WHAT NEEDS TO BE DONE
Each record that follows must be reproduced exactly.
☆ ☆ ☆
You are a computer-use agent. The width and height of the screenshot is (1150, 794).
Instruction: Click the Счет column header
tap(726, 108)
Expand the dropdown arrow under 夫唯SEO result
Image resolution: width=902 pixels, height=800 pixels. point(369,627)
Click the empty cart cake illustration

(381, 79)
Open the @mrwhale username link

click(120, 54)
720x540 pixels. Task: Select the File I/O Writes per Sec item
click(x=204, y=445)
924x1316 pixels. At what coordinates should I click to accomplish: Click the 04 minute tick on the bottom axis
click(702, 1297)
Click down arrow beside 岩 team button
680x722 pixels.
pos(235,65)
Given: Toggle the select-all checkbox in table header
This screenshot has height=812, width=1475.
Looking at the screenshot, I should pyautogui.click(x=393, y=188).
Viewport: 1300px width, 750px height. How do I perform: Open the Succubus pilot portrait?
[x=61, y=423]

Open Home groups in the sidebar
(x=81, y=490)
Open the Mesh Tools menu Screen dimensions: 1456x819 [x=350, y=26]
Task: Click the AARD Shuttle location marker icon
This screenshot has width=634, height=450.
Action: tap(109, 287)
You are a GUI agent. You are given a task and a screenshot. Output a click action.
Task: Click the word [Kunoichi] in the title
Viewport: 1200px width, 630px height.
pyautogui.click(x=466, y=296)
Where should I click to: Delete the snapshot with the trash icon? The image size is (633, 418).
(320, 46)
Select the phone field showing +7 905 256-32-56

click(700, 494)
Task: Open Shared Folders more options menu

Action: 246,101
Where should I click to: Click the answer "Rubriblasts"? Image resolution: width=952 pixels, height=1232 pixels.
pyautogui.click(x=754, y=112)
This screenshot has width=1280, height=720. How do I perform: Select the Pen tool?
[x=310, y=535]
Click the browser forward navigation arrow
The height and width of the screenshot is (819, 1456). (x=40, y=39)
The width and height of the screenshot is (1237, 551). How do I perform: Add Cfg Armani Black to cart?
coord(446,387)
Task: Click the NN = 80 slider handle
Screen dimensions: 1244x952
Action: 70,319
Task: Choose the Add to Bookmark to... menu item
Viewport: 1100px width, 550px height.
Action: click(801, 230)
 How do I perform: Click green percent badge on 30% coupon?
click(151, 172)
☆ ☆ ☆
RESPONSE TO THE TASK
You are a computer-use agent. The width and height of the screenshot is (1150, 794).
Instruction: Click the Счет column header
tap(726, 108)
Expand the dropdown arrow under 夫唯SEO result
Image resolution: width=902 pixels, height=800 pixels. point(369,627)
Click the empty cart cake illustration

(381, 79)
Open the @mrwhale username link

click(120, 54)
720x540 pixels. Task: Select the File I/O Writes per Sec item
click(x=204, y=445)
924x1316 pixels. At what coordinates should I click to accomplish: Click the 04 minute tick on the bottom axis
click(702, 1297)
Click down arrow beside 岩 team button
680x722 pixels.
pos(235,65)
Given: Toggle the select-all checkbox in table header
This screenshot has height=812, width=1475.
Looking at the screenshot, I should pyautogui.click(x=393, y=188).
Viewport: 1300px width, 750px height. How do I perform: Open the Succubus pilot portrait?
[x=61, y=423]

Open Home groups in the sidebar
(x=81, y=490)
Open the Mesh Tools menu Screen dimensions: 1456x819 [x=350, y=26]
Task: Click the AARD Shuttle location marker icon
This screenshot has width=634, height=450.
Action: tap(109, 287)
You are a GUI agent. You are given a task and a screenshot. Output a click action.
Task: Click the word [Kunoichi] in the title
Viewport: 1200px width, 630px height.
pyautogui.click(x=466, y=296)
Where should I click to: Delete the snapshot with the trash icon? The image size is (633, 418).
(320, 46)
Select the phone field showing +7 905 256-32-56

click(700, 494)
Task: Open Shared Folders more options menu

Action: 246,101
Where should I click to: Click the answer "Rubriblasts"? Image resolution: width=952 pixels, height=1232 pixels.
pyautogui.click(x=754, y=112)
This screenshot has width=1280, height=720. How do I perform: Select the Pen tool?
[x=310, y=535]
Click the browser forward navigation arrow
The height and width of the screenshot is (819, 1456). (x=40, y=39)
The width and height of the screenshot is (1237, 551). How do I perform: Add Cfg Armani Black to cart?
coord(446,387)
Task: Click the NN = 80 slider handle
Screen dimensions: 1244x952
Action: 70,319
Task: Choose the Add to Bookmark to... menu item
Viewport: 1100px width, 550px height.
Action: click(801, 230)
 How do I perform: Click green percent badge on 30% coupon?
click(151, 172)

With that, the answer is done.